### Problem statement
Reproduce every row below word for word, leaving out the pictures.

Data on locating visible targets
=======

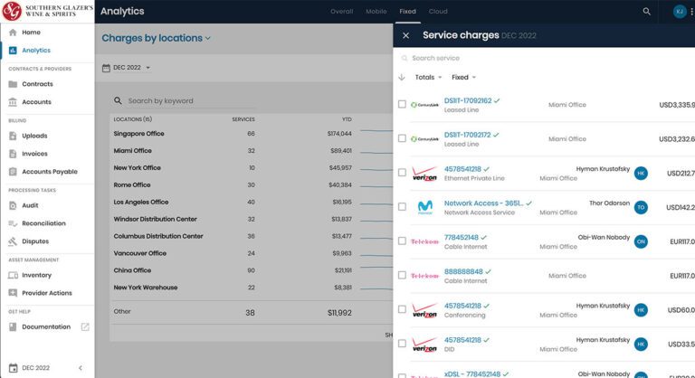Switch to the Mobile tab
695x378 pixels.
click(x=376, y=12)
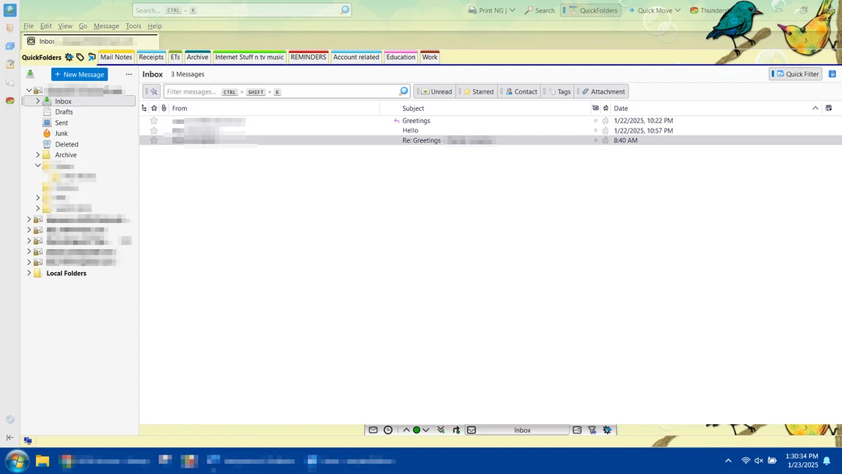Collapse the Local Folders tree entry

click(29, 273)
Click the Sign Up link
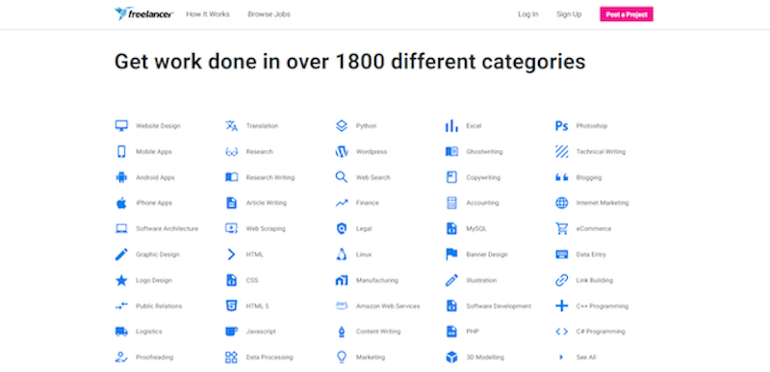Screen dimensions: 770x372 (569, 14)
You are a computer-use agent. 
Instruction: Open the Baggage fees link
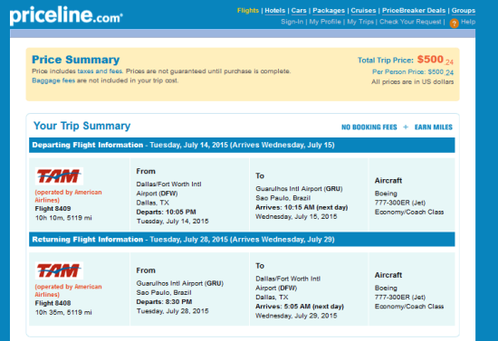53,81
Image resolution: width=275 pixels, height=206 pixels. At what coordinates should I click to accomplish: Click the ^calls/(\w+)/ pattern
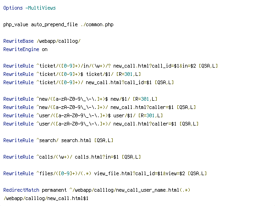[54, 157]
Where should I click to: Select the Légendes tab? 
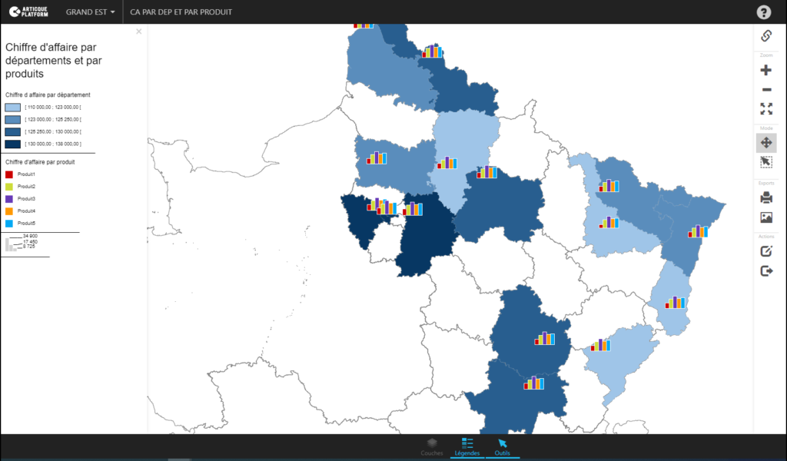coord(467,448)
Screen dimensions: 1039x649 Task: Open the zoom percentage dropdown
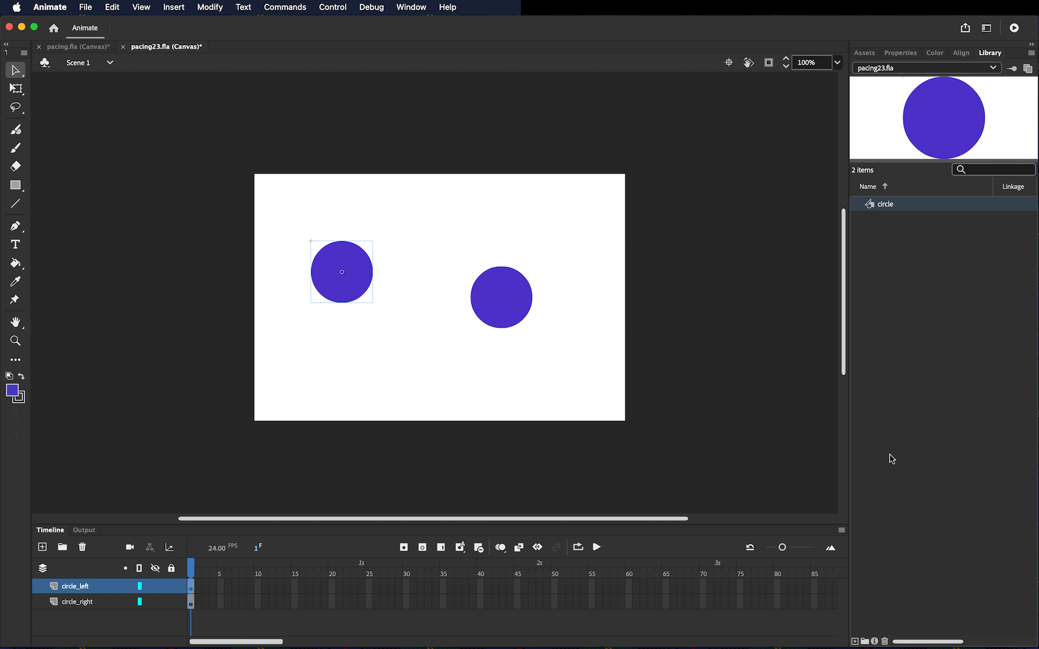coord(837,62)
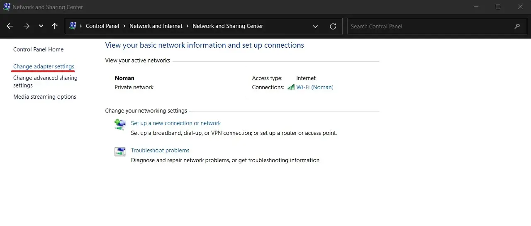This screenshot has width=531, height=226.
Task: Click the new connection setup icon
Action: tap(120, 124)
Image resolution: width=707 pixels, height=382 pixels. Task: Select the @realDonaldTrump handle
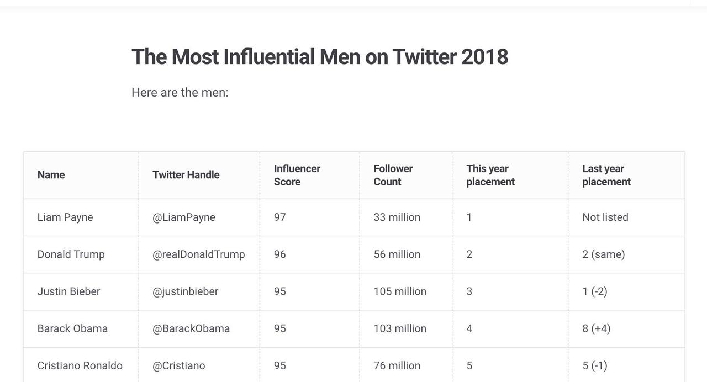pyautogui.click(x=198, y=254)
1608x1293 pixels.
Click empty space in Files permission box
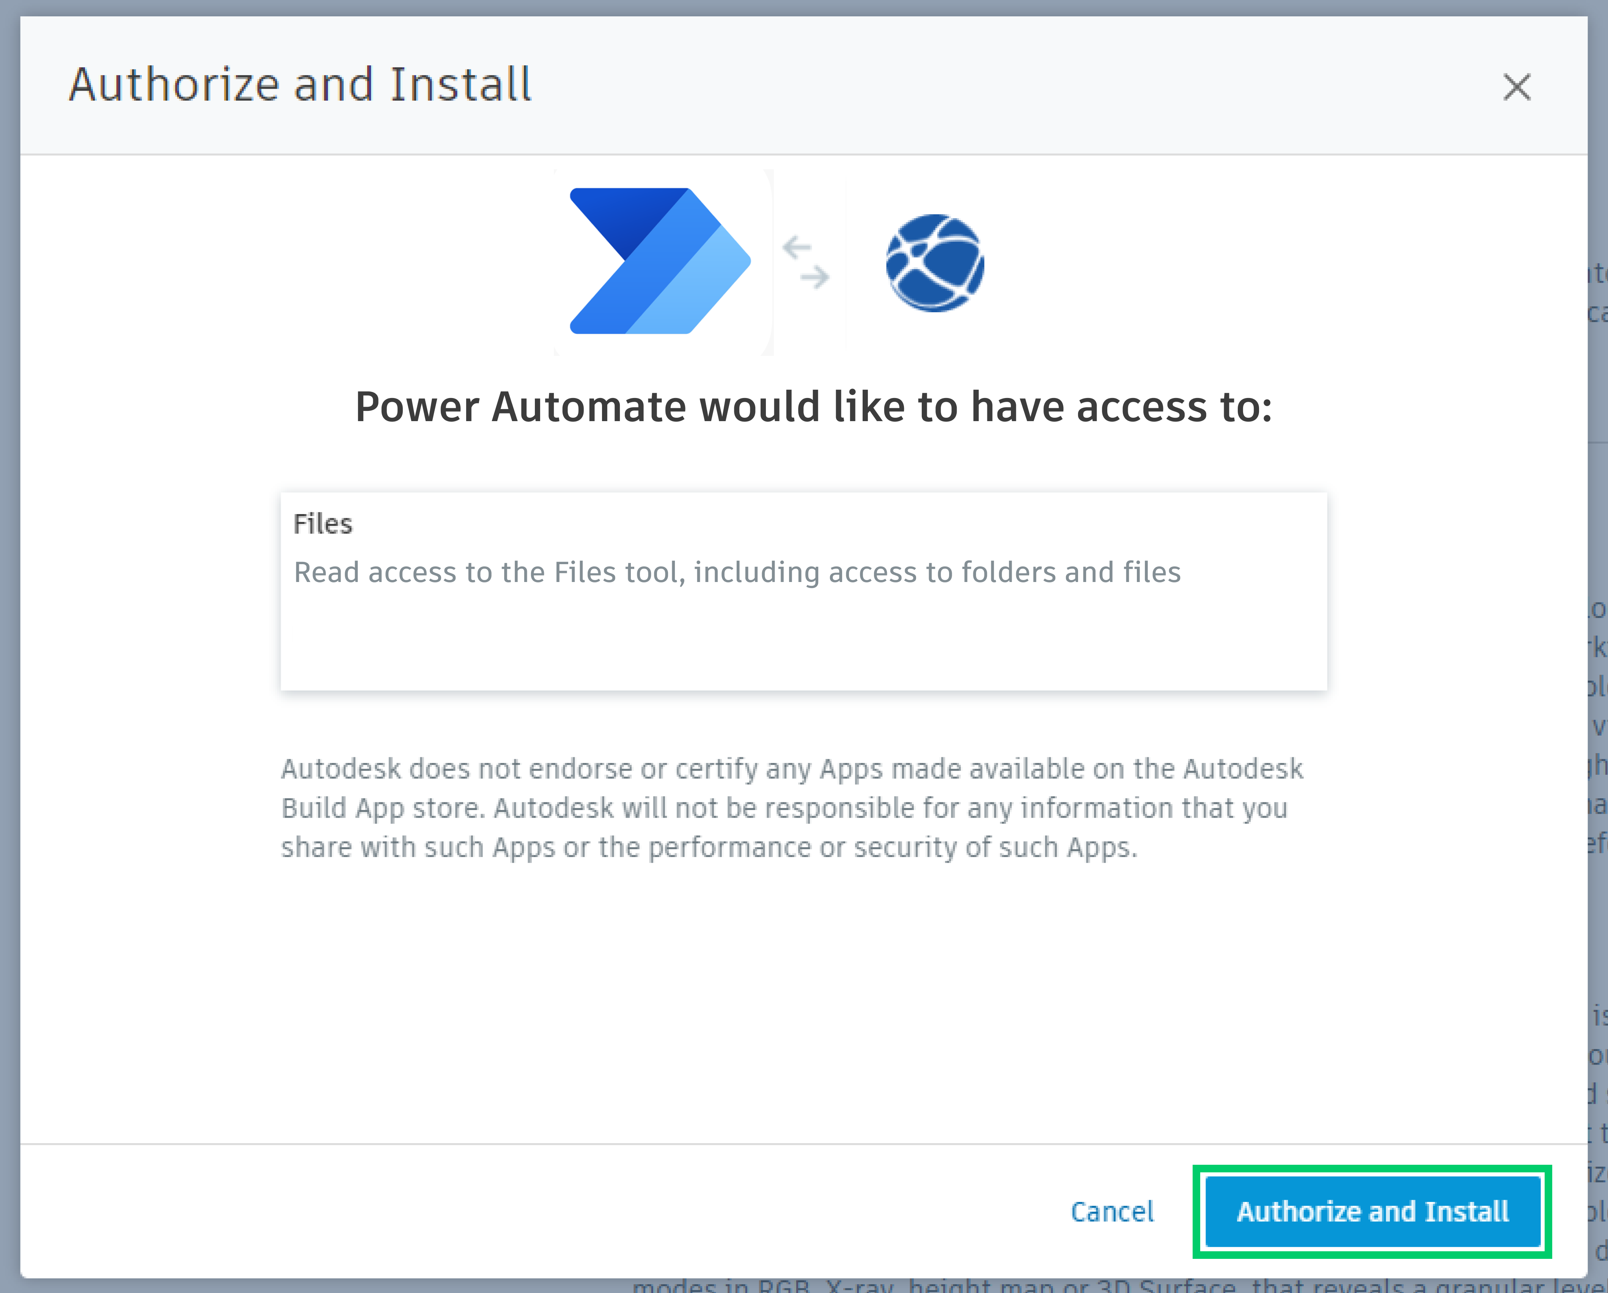pos(803,645)
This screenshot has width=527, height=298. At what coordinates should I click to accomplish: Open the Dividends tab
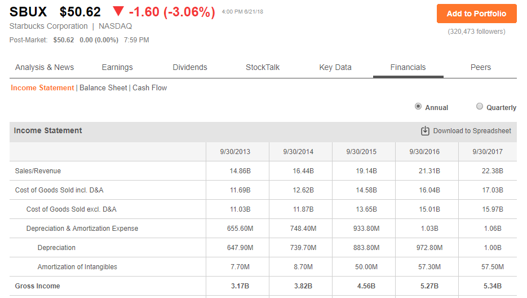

=======

### Answer to the exercise
Switch to the Mobile tab
695x378 pixels.
click(x=376, y=12)
Collapse the Local Folders tree entry

click(29, 273)
Click the Sign Up link
Screen dimensions: 770x372 (569, 14)
You are a computer-use agent. 
Instruction: Open the Baggage fees link
53,81
Image resolution: width=275 pixels, height=206 pixels. At what coordinates should I click to accomplish: Click the ^calls/(\w+)/ pattern
[54, 157]
Where should I click to: Select the Légendes tab? 
coord(467,448)
Screen dimensions: 1039x649 Task: Open the zoom percentage dropdown
coord(837,62)
This screenshot has width=531, height=226.
Task: Click the new connection setup icon
Action: tap(120, 124)
Image resolution: width=707 pixels, height=382 pixels. Task: Select the @realDonaldTrump handle
pyautogui.click(x=198, y=254)
1608x1293 pixels.
Click empty space in Files permission box
pos(803,645)
This screenshot has width=527, height=298. At what coordinates should I click to accomplish: Open the Dividends tab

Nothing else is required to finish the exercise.